Given task:
Edit the lines starting with the line containing "The image size is (600, 400)." and going on through the line containing "The height and": give them again with "checkbox" replaced by "check box" and everything else unchanged.

Raw records:
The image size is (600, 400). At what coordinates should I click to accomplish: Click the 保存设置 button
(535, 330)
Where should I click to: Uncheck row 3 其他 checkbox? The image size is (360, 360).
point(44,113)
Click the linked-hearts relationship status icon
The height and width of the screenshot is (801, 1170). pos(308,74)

--

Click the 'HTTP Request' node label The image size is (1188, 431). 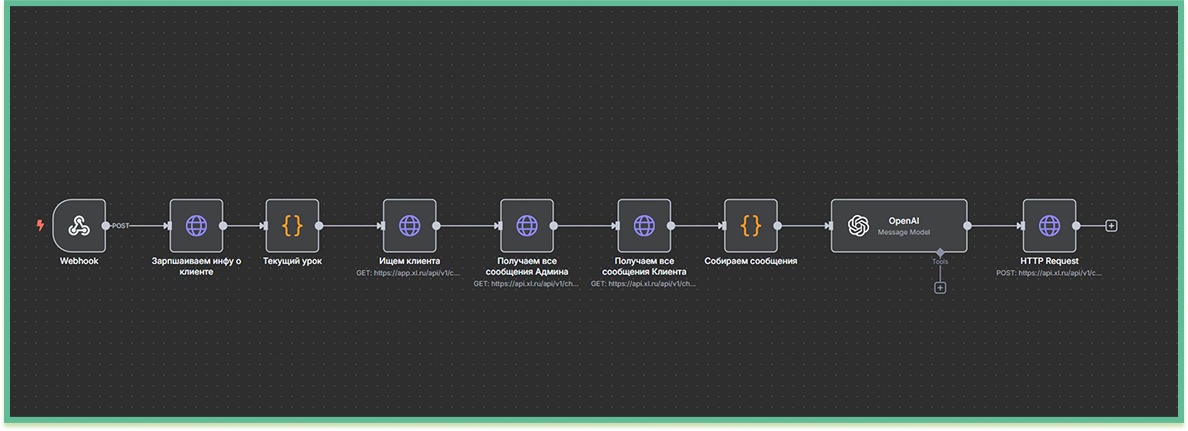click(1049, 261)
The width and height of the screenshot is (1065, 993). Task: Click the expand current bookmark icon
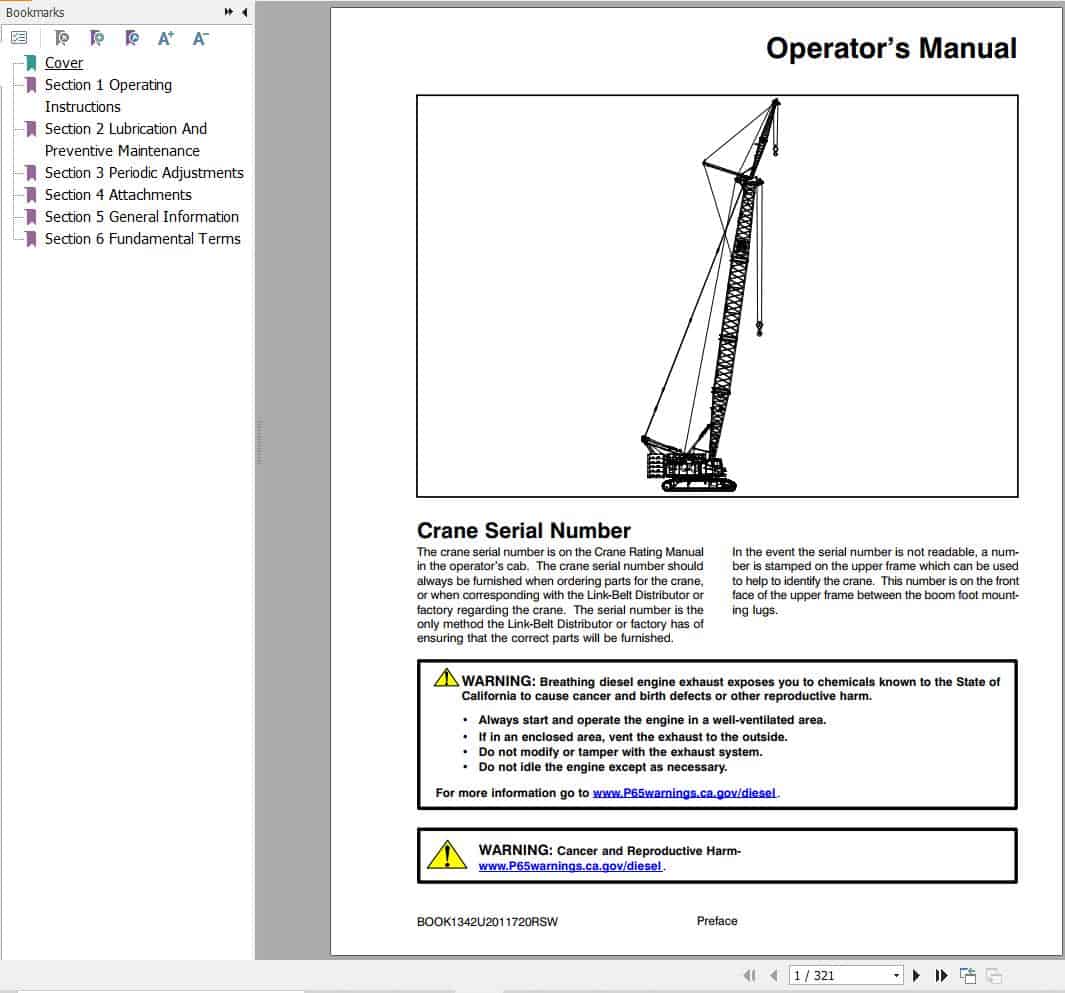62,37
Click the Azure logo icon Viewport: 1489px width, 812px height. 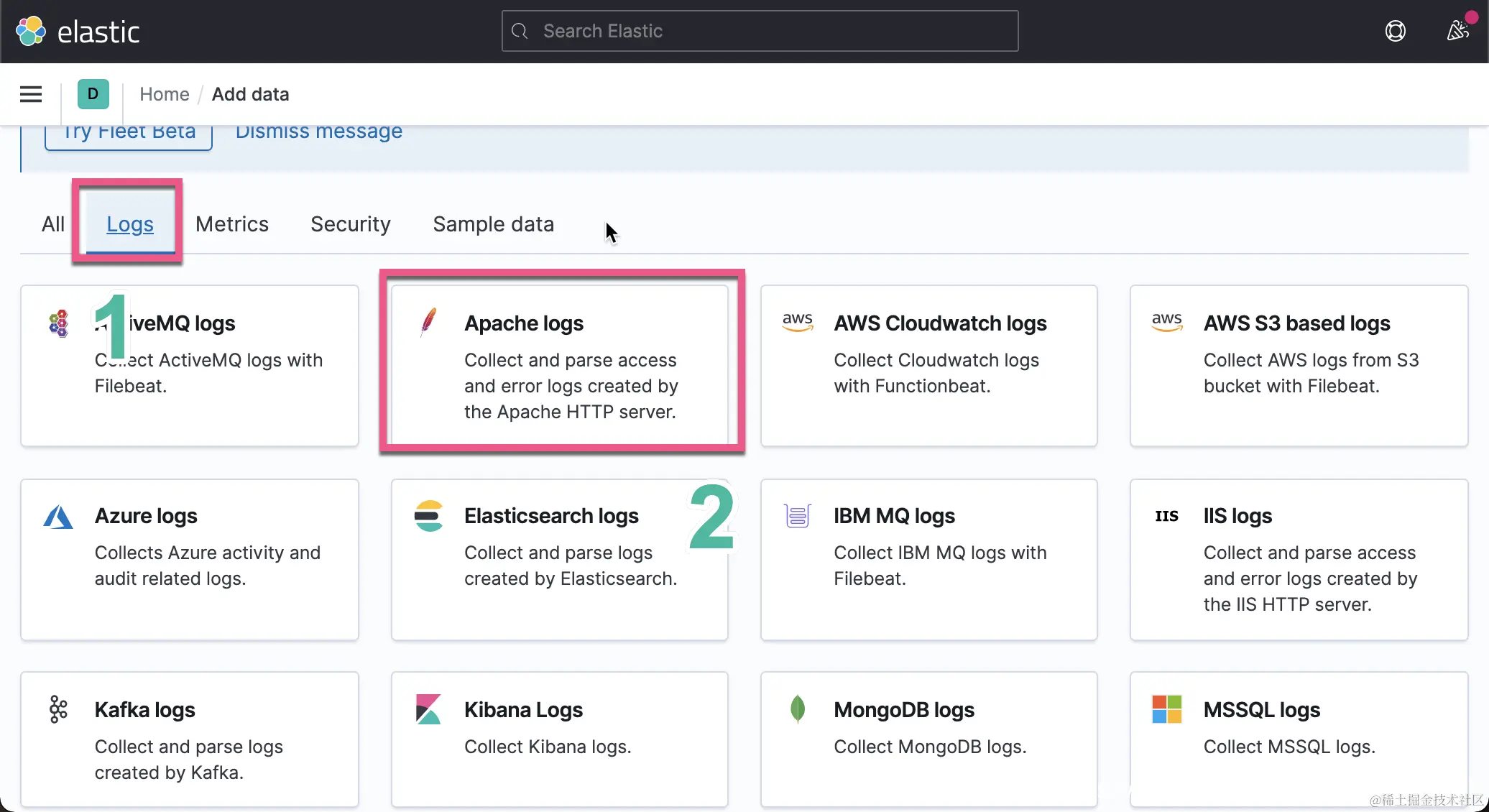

Solution to this exercise:
The image size is (600, 400). At what coordinates should I click to accomplish: Click the 保存设置 button
(535, 330)
Where should I click to: Uncheck row 3 其他 check box? The image size is (360, 360).
point(44,113)
Click the linked-hearts relationship status icon
The height and width of the screenshot is (801, 1170). pos(308,74)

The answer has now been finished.